Stored data entries
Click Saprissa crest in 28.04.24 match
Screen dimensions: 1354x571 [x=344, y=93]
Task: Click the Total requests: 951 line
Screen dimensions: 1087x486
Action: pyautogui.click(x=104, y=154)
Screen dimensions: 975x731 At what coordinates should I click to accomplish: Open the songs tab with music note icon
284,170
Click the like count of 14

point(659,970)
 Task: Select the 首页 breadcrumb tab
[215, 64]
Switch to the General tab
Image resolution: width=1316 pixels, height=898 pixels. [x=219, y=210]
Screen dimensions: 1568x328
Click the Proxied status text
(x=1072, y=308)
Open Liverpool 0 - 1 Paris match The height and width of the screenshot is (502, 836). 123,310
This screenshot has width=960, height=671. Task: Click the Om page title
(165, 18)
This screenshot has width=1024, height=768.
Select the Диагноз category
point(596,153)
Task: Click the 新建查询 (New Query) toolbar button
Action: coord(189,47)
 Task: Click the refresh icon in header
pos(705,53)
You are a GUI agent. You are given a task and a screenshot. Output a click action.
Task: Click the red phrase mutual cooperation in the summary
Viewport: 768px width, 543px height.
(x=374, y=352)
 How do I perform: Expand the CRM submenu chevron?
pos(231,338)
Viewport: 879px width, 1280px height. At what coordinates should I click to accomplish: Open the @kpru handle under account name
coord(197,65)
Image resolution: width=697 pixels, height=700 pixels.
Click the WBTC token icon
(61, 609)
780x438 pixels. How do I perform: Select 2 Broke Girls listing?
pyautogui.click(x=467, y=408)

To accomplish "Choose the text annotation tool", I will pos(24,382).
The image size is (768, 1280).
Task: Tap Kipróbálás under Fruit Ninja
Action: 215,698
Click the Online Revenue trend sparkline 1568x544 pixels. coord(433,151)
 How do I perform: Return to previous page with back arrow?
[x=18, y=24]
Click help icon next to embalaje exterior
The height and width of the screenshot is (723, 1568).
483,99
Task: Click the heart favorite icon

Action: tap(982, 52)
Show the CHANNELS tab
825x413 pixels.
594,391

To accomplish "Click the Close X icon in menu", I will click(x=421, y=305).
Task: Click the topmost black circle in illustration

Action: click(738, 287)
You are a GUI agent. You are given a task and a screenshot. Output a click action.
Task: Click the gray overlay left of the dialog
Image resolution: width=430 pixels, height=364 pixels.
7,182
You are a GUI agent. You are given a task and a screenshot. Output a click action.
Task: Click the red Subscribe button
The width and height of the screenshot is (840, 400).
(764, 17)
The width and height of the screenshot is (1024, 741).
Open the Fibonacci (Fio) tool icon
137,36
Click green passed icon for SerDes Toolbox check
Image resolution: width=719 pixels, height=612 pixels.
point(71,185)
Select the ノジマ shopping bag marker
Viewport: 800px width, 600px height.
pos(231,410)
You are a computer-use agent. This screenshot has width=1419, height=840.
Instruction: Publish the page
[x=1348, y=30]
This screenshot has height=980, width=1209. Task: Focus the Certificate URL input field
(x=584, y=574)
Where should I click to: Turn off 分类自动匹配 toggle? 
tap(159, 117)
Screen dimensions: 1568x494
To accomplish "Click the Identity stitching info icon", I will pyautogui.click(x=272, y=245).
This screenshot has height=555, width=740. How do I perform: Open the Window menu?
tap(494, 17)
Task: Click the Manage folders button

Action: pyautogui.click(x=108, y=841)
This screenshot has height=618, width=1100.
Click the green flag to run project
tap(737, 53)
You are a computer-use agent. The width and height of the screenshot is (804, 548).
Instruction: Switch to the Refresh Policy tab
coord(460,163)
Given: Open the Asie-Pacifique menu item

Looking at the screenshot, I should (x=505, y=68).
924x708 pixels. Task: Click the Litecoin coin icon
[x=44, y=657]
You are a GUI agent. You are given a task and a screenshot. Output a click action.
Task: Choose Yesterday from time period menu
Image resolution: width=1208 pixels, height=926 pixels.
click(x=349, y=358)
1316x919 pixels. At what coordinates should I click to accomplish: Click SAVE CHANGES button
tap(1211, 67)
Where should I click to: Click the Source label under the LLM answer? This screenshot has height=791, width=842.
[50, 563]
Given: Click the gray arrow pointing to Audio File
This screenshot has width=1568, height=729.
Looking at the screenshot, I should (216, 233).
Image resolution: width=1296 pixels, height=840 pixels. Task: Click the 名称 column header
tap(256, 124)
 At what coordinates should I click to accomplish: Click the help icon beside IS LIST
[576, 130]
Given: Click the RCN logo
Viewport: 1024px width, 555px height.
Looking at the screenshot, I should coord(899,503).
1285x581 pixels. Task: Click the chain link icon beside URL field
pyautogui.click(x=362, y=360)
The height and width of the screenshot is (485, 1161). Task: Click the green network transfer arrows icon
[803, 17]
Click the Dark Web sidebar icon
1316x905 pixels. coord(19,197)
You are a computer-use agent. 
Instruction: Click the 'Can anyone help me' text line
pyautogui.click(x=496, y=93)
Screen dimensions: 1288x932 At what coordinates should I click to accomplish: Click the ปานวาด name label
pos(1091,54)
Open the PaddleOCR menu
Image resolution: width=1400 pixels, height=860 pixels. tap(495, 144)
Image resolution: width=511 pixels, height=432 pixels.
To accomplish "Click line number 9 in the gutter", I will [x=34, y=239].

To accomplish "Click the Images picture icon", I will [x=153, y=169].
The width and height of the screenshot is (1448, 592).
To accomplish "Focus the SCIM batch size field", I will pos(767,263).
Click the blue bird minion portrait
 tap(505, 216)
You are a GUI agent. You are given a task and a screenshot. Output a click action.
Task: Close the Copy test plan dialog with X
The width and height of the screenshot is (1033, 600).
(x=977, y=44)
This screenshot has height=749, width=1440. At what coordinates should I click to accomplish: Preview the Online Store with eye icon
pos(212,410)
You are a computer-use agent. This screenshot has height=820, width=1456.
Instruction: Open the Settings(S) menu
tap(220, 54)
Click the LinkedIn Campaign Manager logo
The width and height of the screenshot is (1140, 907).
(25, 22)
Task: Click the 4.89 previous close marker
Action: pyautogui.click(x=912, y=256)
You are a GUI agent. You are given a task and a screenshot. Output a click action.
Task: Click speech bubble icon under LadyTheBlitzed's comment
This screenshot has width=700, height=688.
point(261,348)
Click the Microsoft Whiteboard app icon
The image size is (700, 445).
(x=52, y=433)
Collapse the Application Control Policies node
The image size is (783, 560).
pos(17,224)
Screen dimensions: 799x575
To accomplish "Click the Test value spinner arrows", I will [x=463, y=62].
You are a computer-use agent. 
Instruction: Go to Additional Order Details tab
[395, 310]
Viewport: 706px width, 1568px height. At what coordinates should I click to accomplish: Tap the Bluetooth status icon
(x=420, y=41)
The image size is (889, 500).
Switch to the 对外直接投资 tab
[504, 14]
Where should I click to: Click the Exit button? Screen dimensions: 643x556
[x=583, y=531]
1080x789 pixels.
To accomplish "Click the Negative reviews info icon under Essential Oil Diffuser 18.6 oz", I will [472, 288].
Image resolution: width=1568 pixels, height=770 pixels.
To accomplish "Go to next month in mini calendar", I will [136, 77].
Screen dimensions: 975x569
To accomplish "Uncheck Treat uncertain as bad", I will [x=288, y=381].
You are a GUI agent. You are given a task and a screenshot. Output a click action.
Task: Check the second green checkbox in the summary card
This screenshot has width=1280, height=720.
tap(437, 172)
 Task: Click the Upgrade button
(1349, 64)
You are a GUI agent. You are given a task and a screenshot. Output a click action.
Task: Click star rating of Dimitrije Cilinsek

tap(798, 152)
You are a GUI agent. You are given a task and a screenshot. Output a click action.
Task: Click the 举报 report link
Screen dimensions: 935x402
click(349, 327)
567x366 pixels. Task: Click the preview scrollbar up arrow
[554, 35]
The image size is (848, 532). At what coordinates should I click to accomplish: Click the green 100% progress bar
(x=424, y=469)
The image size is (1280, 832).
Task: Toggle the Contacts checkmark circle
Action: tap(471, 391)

* [Your assignment]:
From the records above, repeat exactly the lines from the one with "How do I perform: Return" through the one with "The width and height of the screenshot is (1024, 741).", both included.

* [Exercise solution]:
 How do I perform: Return to previous page with back arrow?
[x=18, y=24]
Click help icon next to embalaje exterior
The height and width of the screenshot is (723, 1568).
483,99
Task: Click the heart favorite icon

Action: tap(982, 52)
Show the CHANNELS tab
825x413 pixels.
594,391

To accomplish "Click the Close X icon in menu", I will click(x=421, y=305).
Task: Click the topmost black circle in illustration

Action: click(738, 287)
You are a GUI agent. You are given a task and a screenshot. Output a click action.
Task: Click the gray overlay left of the dialog
Image resolution: width=430 pixels, height=364 pixels.
7,182
You are a GUI agent. You are given a task and a screenshot. Output a click action.
Task: Click the red Subscribe button
The width and height of the screenshot is (840, 400).
(764, 17)
The width and height of the screenshot is (1024, 741).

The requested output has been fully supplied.